Continuous Active Learning (CAL) and hybrids of TAR 1 and CAL seem to be the way forward.  Supervised machine learning that continues to learn as we learn is a great representation of the human/teacher and machine/student relationship.  Couple that with representative sampling of all sub-populations not reviewed and we have both reduced the volume of documents needing review and increased the confidence level that we’ve viewed enough documents.

Technology Assisted Review Learning Through Human TeachingBut it’s the process that seals the deal.  We create workflows to help us use the TAR tools to move documents into review and into training for more active learning. The decision to review, or not review, a document is both a push and a pull.  I, a human reviewer, submit examples of Responsive and Not Responsive documents to the algorithm (push).  It in turn shows me other documents it can and cannot code and puts them in front of me for more teaching (pull).  And this goes on and on, through the workflow steps until I feel I have seen everything I need to see.

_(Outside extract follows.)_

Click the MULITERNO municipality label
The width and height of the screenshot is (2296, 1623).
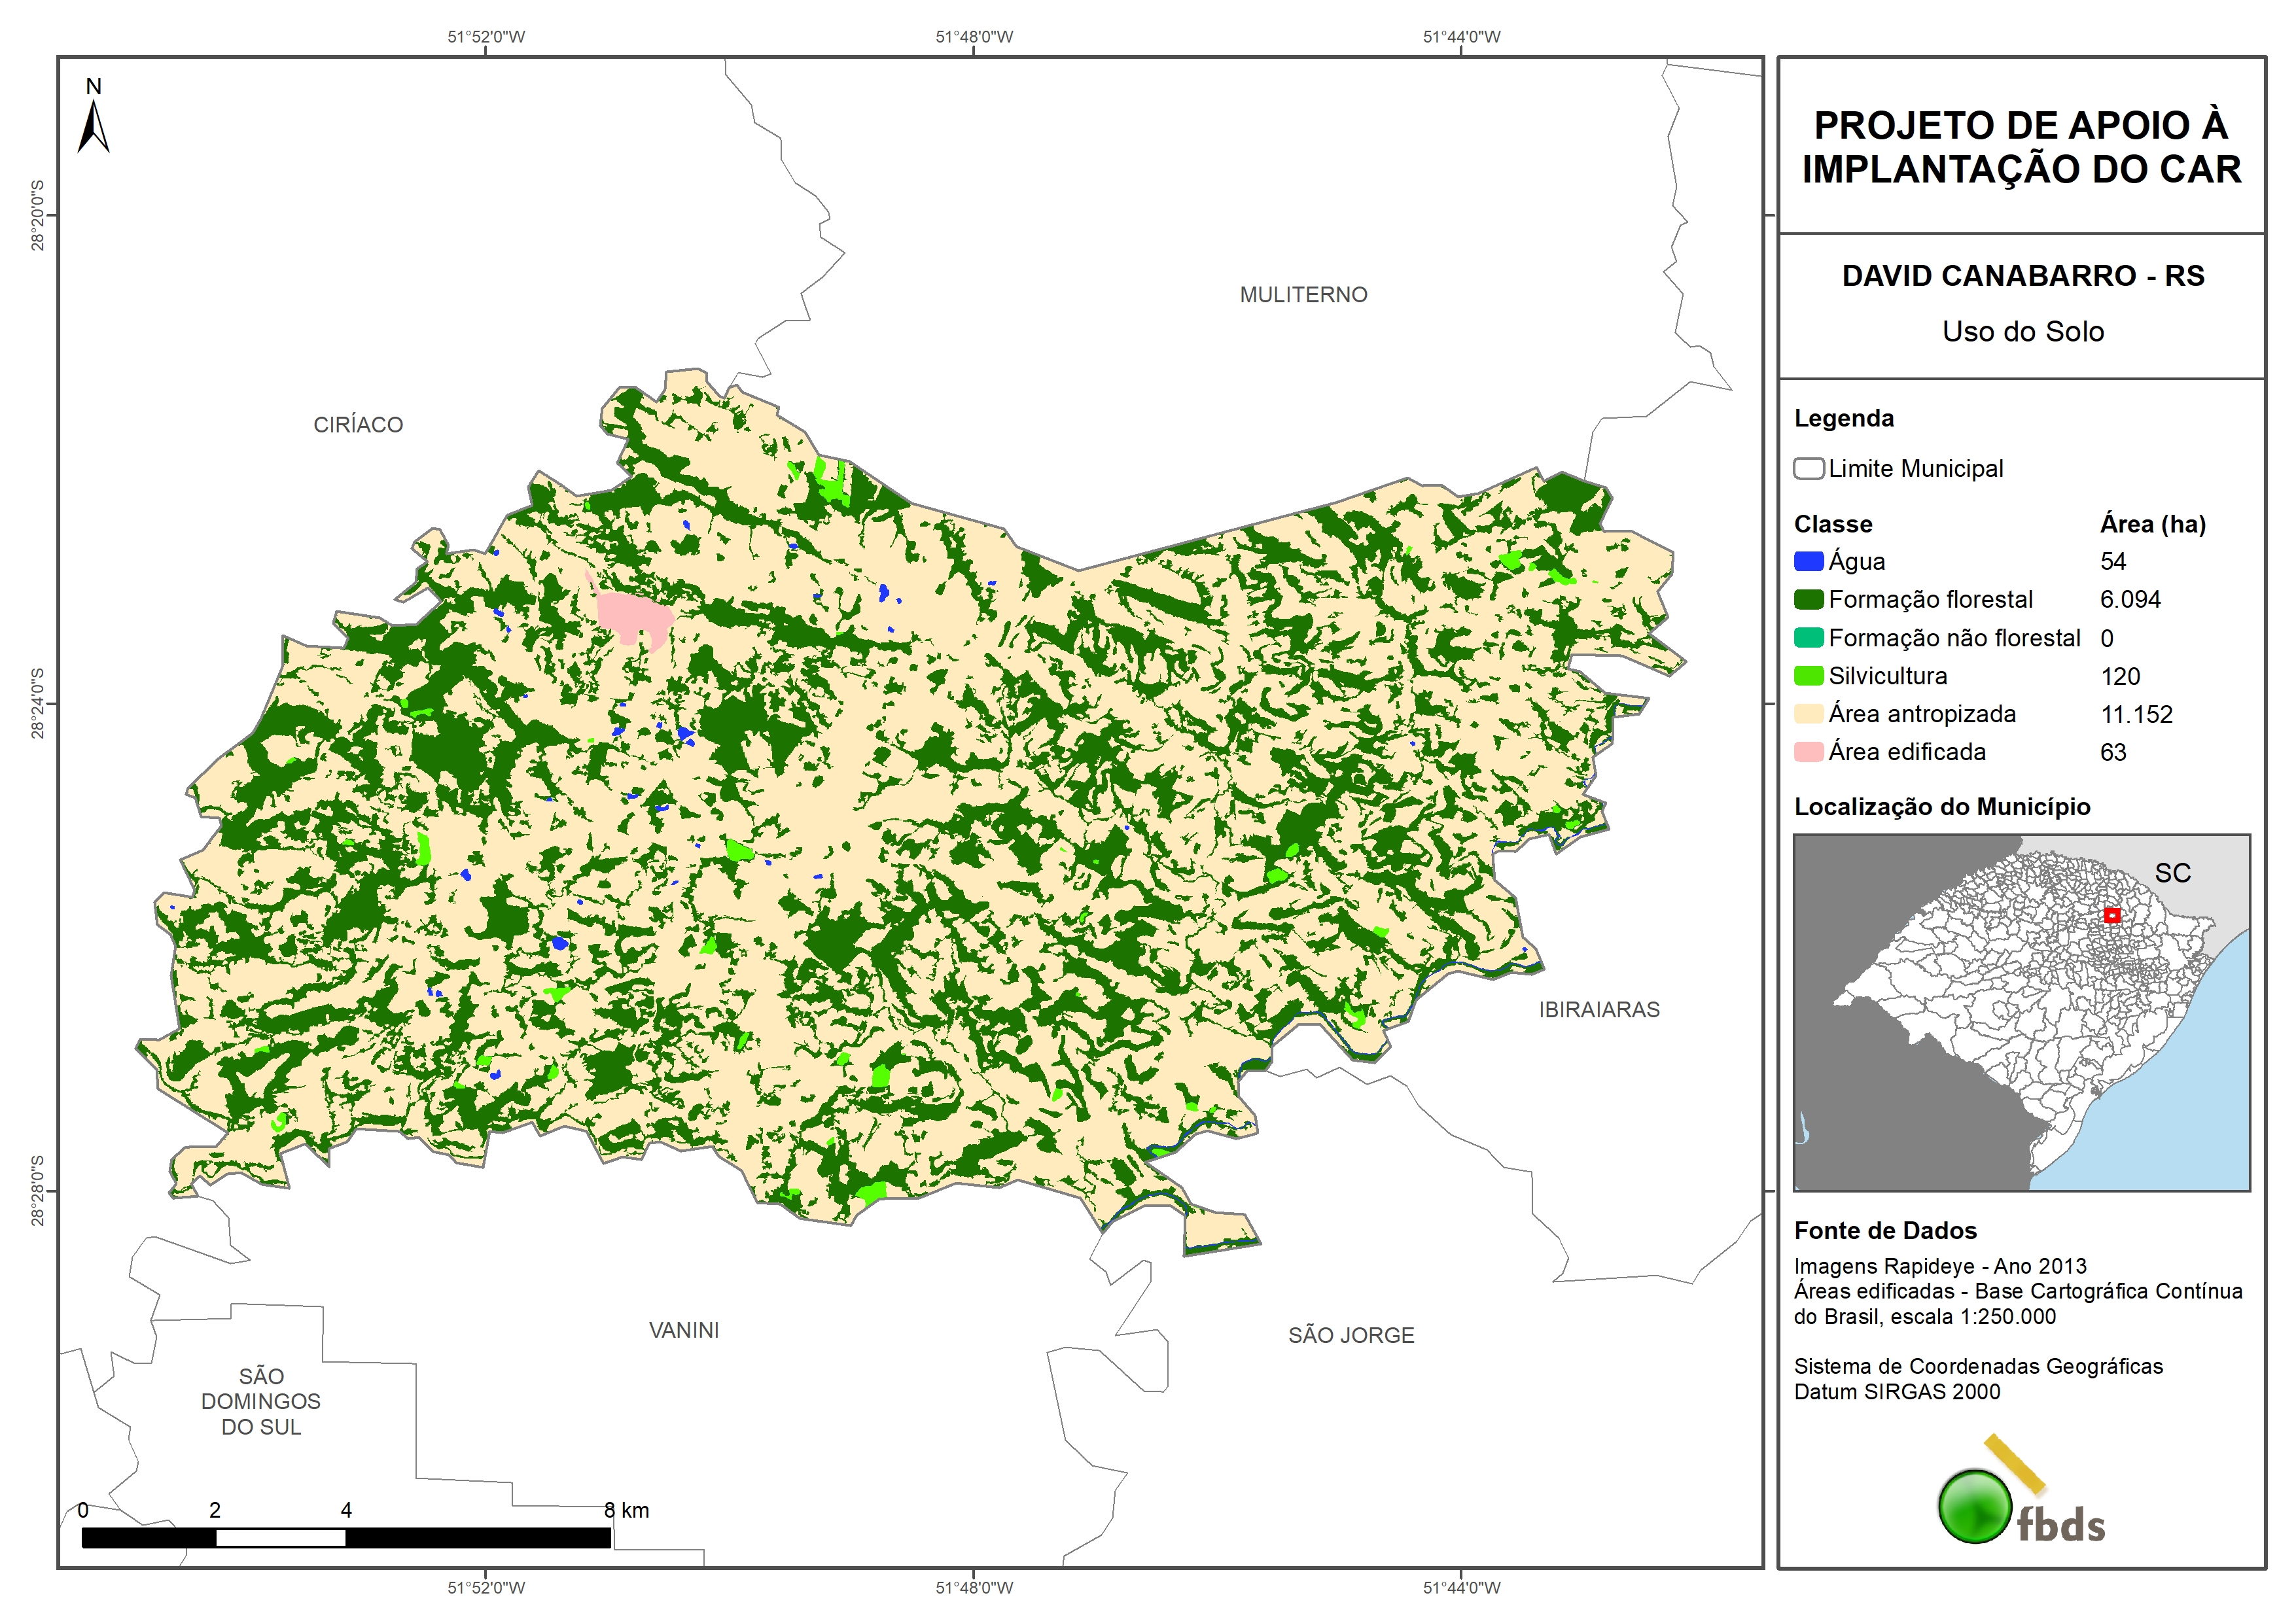point(1303,295)

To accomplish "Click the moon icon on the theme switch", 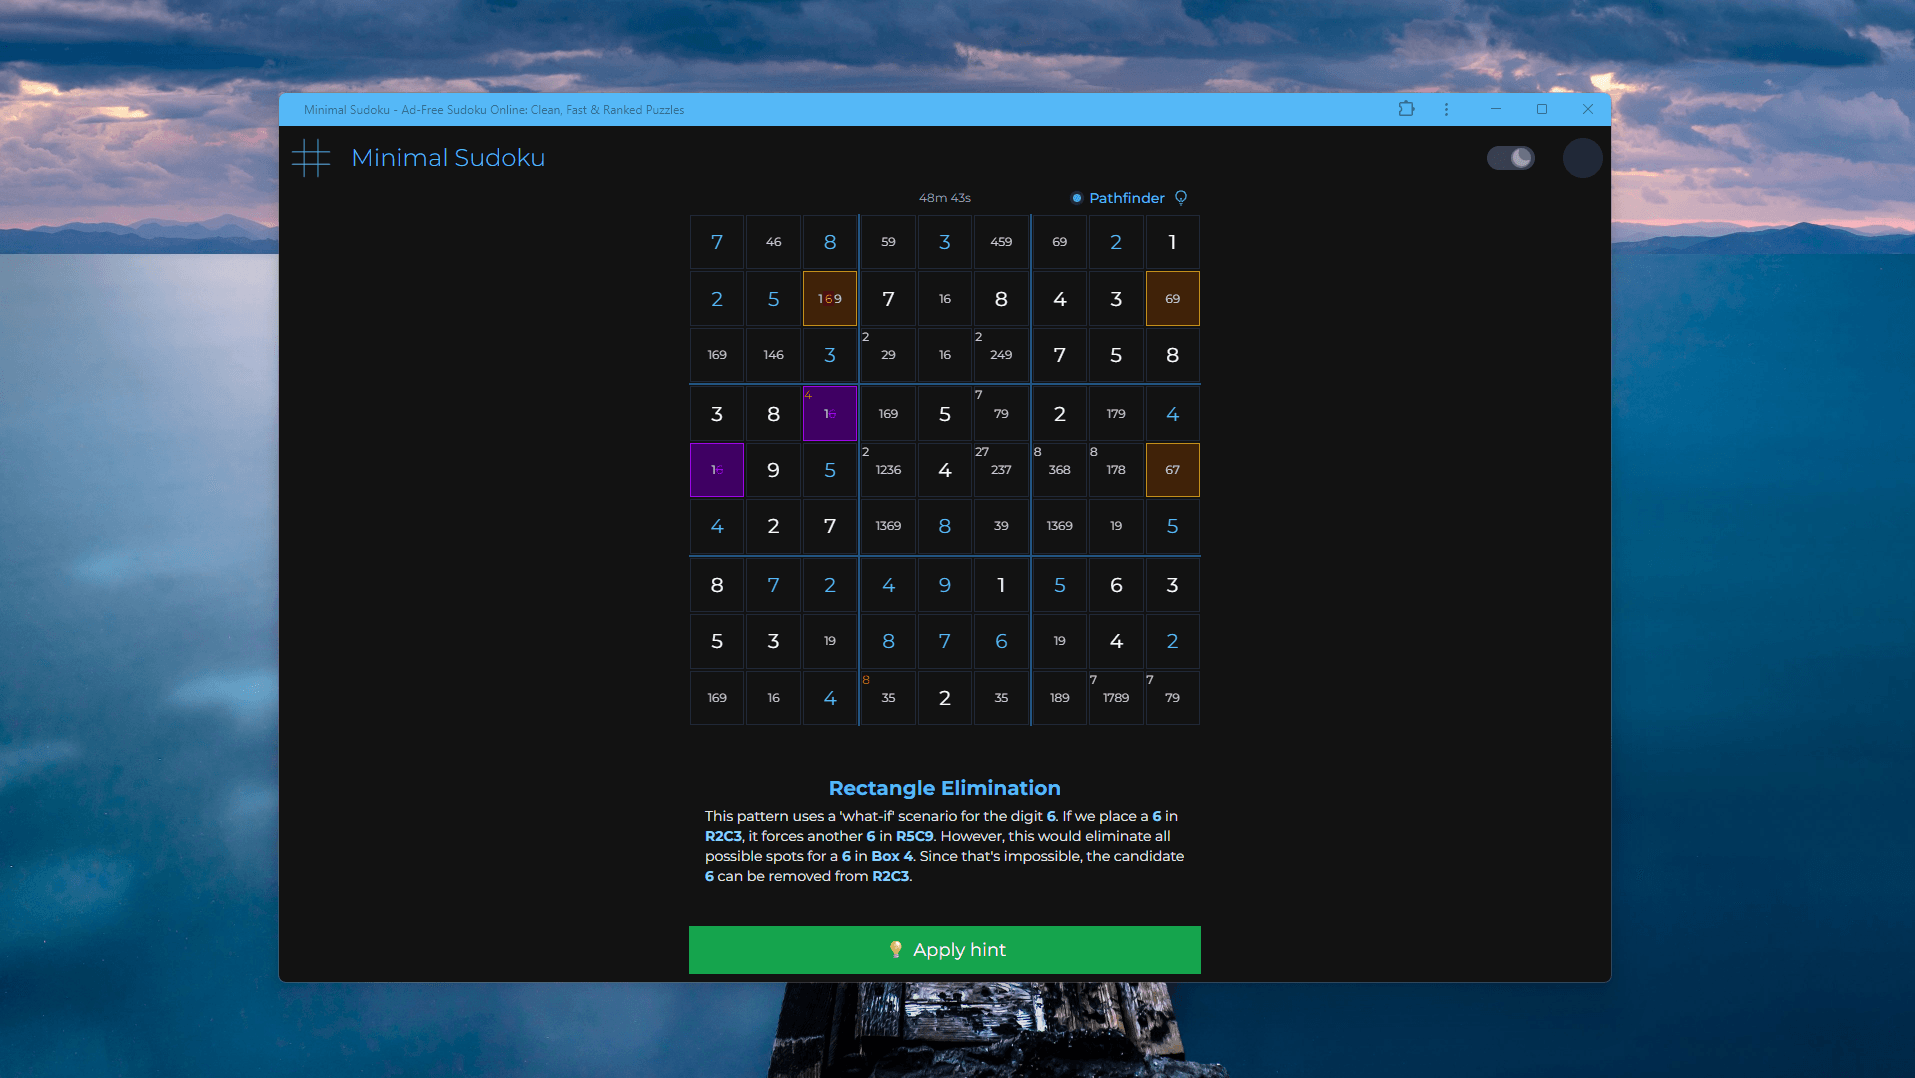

The balance of reviewing too many documents and not enough documents can be achieved through workflows incorporating both a human reviewer and TAR bot. Processes and workflows are created upfront.  Documents move through the workflow as teaching and learning occur, and documentation and audit trails are created throughout the process to maintain visibility into the steps taken.

We have seen that this newest partnership between teacher (human) and student (machine) can drastically reduce time and cost of review and increase the comfort level that you’ve taken great strides (within reason) to find all Responsive documents.  TAR is just a technology tool, but a TAR-driven workflows led by human expertise can be a solution.